Write out the lines below exactly, beginning at the one with "You are a GUI" and stopping after the one with "Go to Home via house icon"; the pictures are not copied.

= Beginning of Section =

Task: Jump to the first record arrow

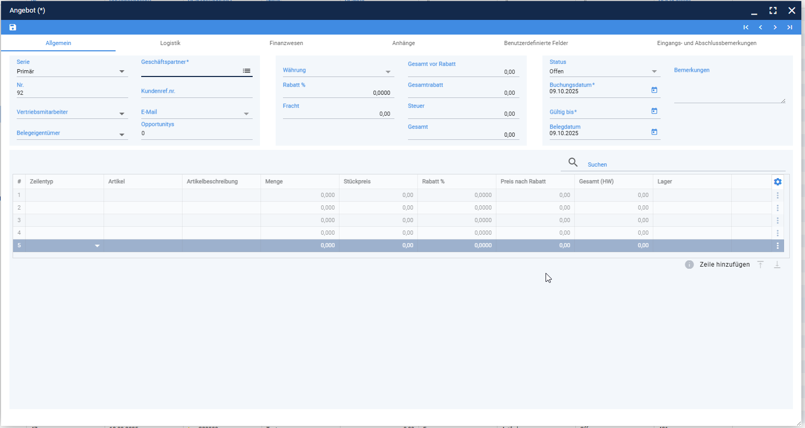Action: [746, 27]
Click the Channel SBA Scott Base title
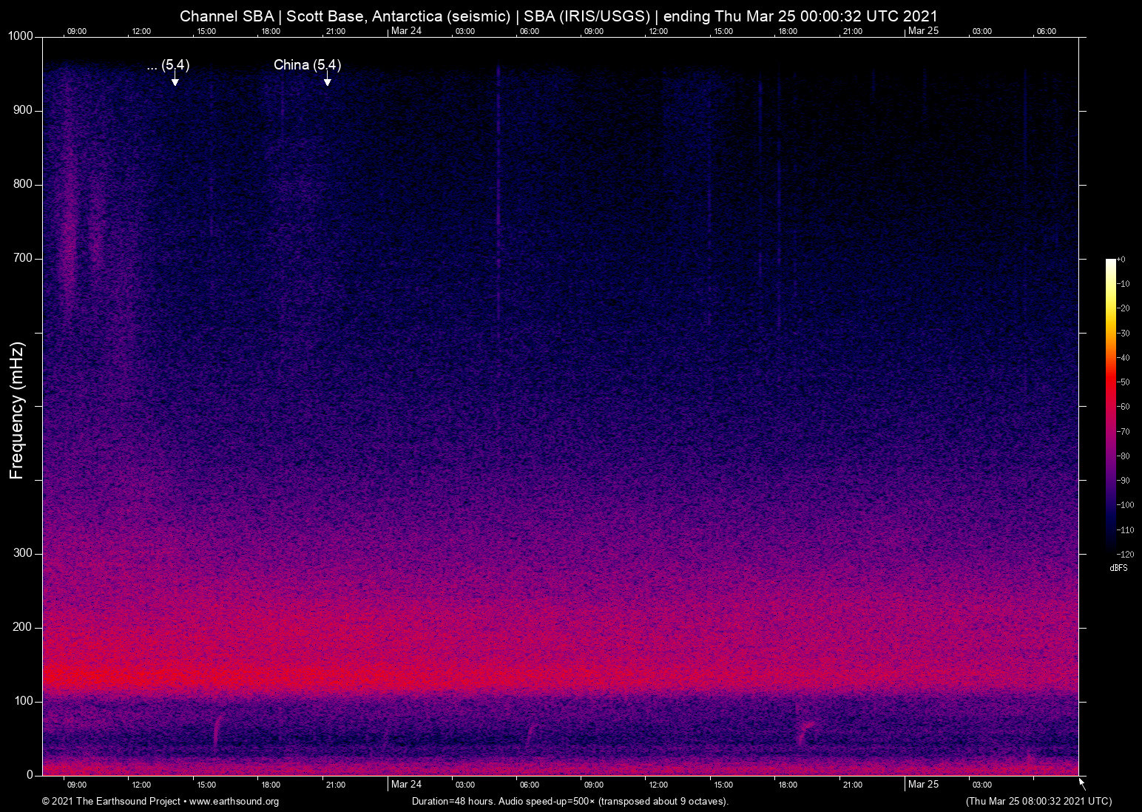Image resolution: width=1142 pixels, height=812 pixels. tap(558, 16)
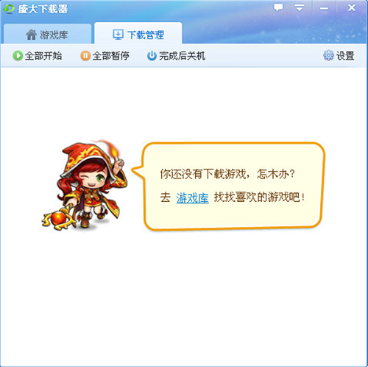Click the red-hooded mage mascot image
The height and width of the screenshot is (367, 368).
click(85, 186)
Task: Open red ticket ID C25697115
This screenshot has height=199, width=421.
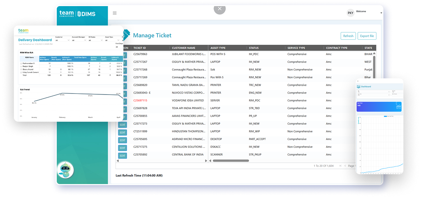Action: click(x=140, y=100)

= End of Section =
= Beginning of Section =

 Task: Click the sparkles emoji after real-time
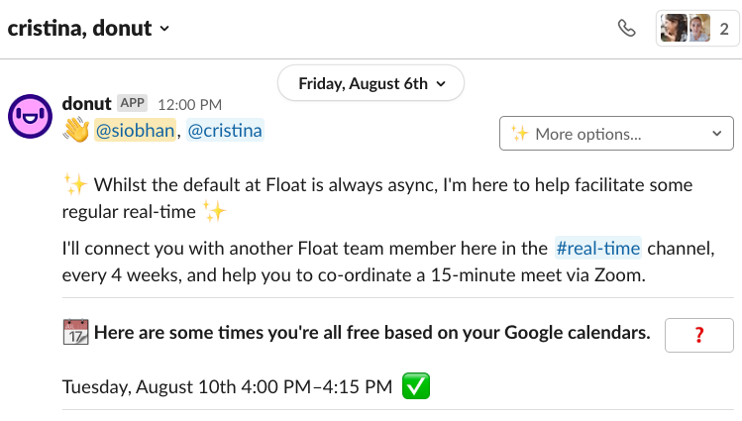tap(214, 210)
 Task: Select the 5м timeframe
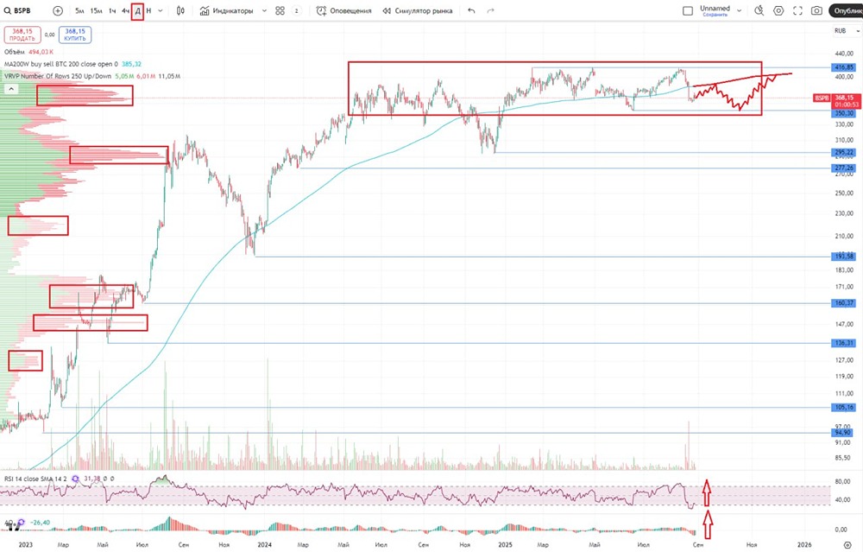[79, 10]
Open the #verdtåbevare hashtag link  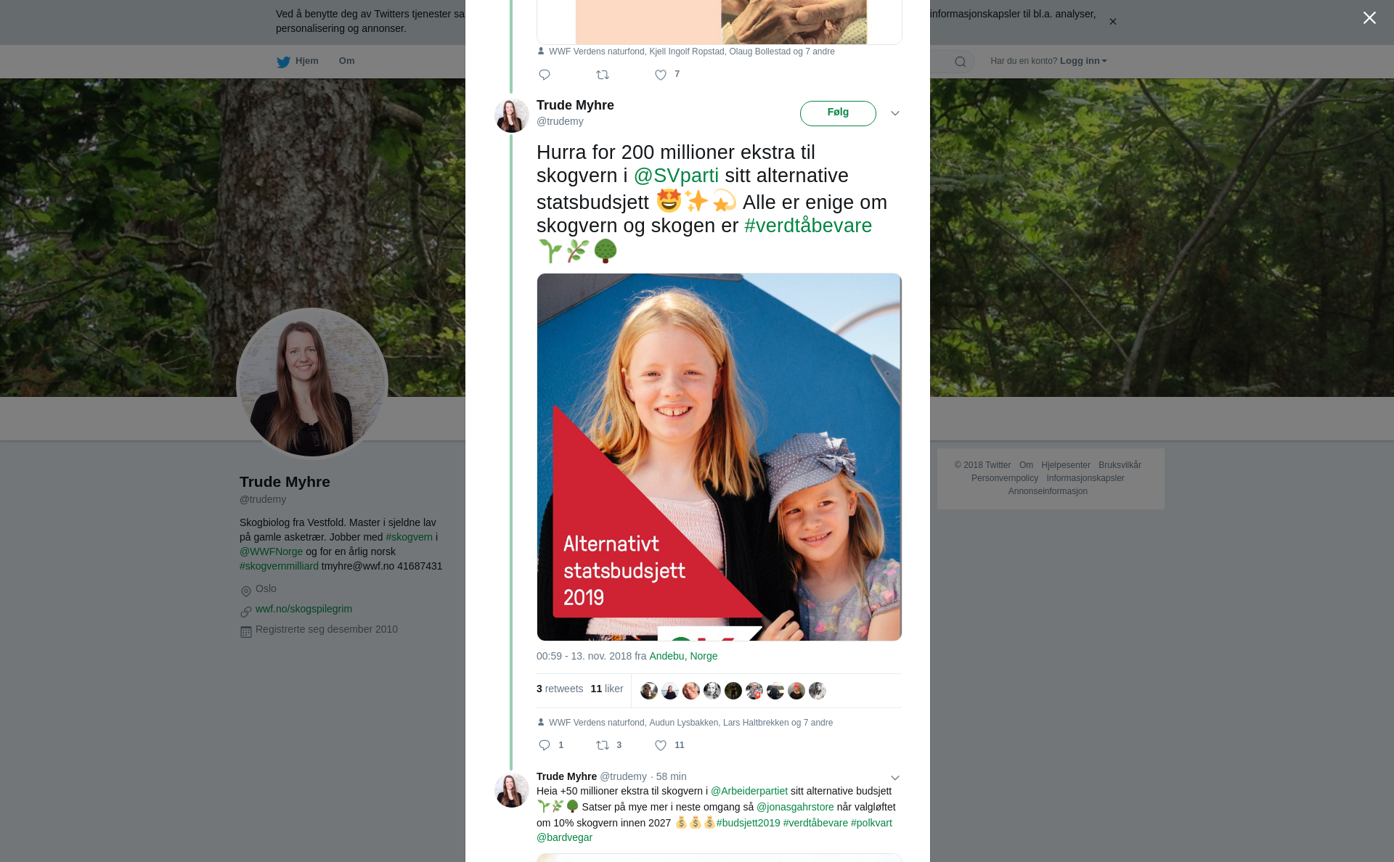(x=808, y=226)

= End of Section =
= Beginning of Section =

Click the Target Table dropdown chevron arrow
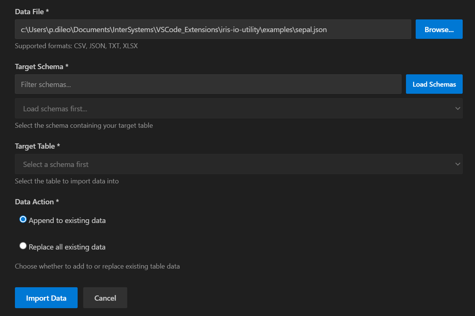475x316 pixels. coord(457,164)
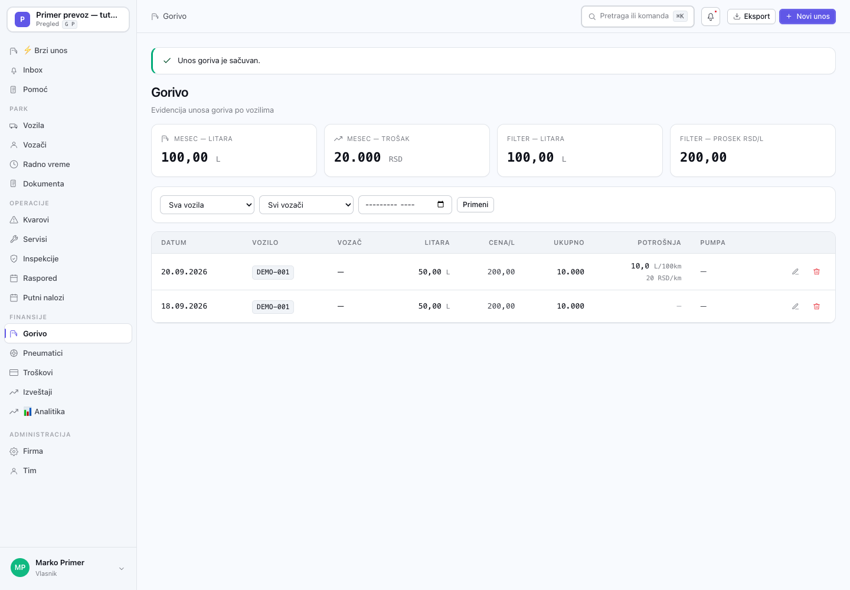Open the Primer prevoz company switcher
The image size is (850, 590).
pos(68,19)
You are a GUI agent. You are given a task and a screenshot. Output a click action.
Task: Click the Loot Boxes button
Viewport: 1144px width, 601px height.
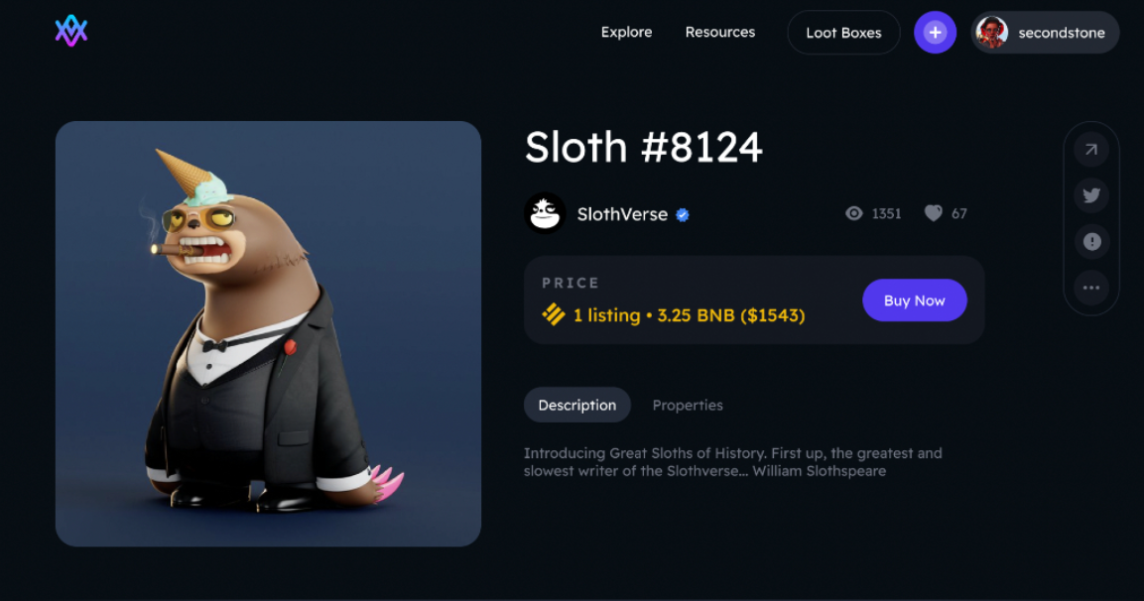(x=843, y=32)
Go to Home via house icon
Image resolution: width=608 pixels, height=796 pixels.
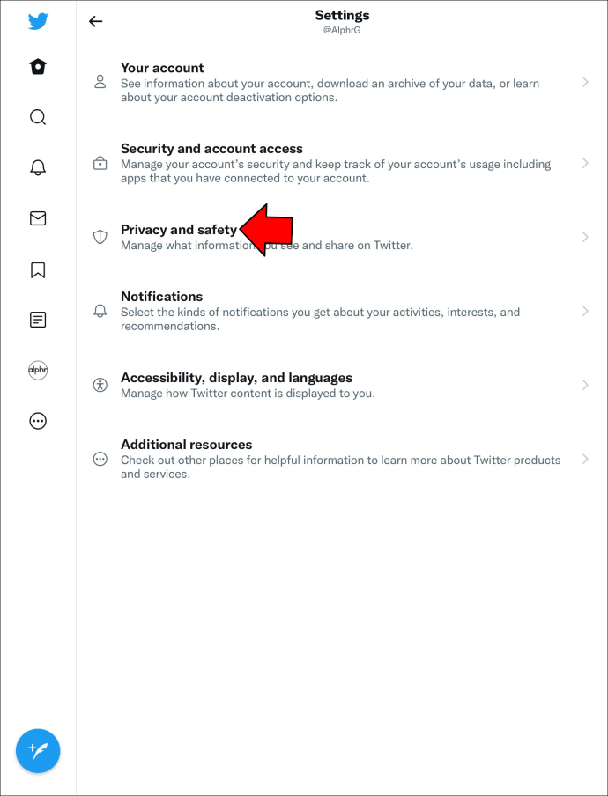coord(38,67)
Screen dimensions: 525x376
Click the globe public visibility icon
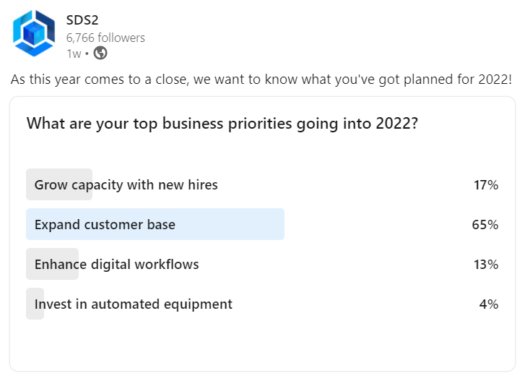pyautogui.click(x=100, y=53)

= End of Section =

ANSWER FOR THIS EXERCISE
You are a GUI agent. You are given a task and a screenshot. Output a click action.
Task: Click the Loot Boxes button
Viewport: 1144px width, 601px height.
(x=843, y=32)
Go to Home via house icon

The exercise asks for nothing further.